Privacy advocates are raising alarms over Meta's new AI image generator, Muse, which creates images using photos from public Instagram accounts [1].
The tool's ability to leverage public user data for generative art highlights a growing tension between AI development and individual privacy rights. Because the system draws from existing public profiles, critics said it bypasses the fundamental requirement of informed consent.
Advocates said that Muse may use people's images without their knowledge or consent [1]. This practice transforms personal photos into training data or direct references for AI-generated content, potentially stripping users of control over their own likeness [2].
Meta has integrated this capability into its ecosystem to enhance the creative potential of its AI tools [3]. However, the reliance on public Instagram accounts as a source of imagery has drawn fire from those who said public visibility should not equate to a blanket license for AI training [2].
The controversy centers on whether the act of making a profile public constitutes permission for a corporation to utilize those images in a generative AI model [3]. Privacy groups said that the lack of an explicit opt-in mechanism leaves users vulnerable to unauthorized digital replication [1].
As AI tools become more integrated into social media platforms, the boundary between social sharing and data harvesting continues to blur.
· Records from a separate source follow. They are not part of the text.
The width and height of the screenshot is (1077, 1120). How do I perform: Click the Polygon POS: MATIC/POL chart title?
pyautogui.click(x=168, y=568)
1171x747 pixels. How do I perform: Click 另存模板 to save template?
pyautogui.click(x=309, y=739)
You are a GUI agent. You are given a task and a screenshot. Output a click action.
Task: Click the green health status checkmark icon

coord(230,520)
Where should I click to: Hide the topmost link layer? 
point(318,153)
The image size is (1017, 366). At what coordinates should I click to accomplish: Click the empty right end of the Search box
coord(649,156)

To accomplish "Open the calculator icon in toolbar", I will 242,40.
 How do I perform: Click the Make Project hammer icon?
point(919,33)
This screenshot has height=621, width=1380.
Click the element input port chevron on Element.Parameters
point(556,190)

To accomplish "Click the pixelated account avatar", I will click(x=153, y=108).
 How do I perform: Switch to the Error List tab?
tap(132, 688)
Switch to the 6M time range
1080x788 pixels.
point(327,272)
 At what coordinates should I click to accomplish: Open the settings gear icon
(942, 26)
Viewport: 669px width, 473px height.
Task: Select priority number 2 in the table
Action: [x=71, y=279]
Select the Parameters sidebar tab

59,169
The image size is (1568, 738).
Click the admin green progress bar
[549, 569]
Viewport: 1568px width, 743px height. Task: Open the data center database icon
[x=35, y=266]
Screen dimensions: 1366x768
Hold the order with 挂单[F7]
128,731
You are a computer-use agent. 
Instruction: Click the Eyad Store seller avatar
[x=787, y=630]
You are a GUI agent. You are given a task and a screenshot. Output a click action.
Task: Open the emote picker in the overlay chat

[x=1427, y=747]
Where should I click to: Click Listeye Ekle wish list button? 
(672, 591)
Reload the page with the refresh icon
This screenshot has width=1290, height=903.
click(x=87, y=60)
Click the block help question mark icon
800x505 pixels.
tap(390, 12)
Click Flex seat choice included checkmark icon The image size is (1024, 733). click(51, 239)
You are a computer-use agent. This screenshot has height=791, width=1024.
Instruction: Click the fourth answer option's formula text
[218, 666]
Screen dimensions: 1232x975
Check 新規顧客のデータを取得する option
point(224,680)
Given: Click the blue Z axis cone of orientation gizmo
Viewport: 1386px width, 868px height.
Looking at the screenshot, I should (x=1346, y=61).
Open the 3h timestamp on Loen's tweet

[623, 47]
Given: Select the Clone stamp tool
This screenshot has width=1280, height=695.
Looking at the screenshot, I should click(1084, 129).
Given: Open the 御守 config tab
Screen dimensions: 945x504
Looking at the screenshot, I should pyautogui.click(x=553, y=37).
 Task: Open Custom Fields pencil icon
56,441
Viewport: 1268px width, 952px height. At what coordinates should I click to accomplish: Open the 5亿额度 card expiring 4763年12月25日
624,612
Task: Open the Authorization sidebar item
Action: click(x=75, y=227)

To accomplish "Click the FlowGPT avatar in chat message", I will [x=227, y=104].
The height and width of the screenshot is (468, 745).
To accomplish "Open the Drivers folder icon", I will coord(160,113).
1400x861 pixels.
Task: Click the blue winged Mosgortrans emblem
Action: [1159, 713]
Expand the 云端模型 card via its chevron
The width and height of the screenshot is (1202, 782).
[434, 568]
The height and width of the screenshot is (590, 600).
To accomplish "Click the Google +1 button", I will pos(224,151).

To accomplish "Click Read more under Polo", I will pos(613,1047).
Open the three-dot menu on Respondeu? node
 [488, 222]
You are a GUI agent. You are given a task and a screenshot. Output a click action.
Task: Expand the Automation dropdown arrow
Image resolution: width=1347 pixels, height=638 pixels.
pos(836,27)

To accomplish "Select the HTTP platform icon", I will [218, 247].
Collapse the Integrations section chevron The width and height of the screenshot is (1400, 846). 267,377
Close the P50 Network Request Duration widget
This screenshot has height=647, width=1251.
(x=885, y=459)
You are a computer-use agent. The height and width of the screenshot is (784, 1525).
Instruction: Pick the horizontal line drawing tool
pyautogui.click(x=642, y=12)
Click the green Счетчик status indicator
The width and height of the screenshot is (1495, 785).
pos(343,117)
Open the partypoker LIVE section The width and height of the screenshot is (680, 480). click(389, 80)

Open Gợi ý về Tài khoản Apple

The backlash against Muse reflects a broader global movement to establish stricter guidelines on how synthetic media is produced, and who owns the underlying data used to build it [2].
“Muse creates images using photos from public Instagram accounts.”
This development signals a shift in how social media companies view user-generated content. By treating public profiles as a dataset for AI, Meta is testing the legal and ethical limits of 'public' data. If this approach becomes the industry standard, it could lead to new legislative efforts to define 'digital likeness' as a protected right, separate from the privacy settings of a social media account.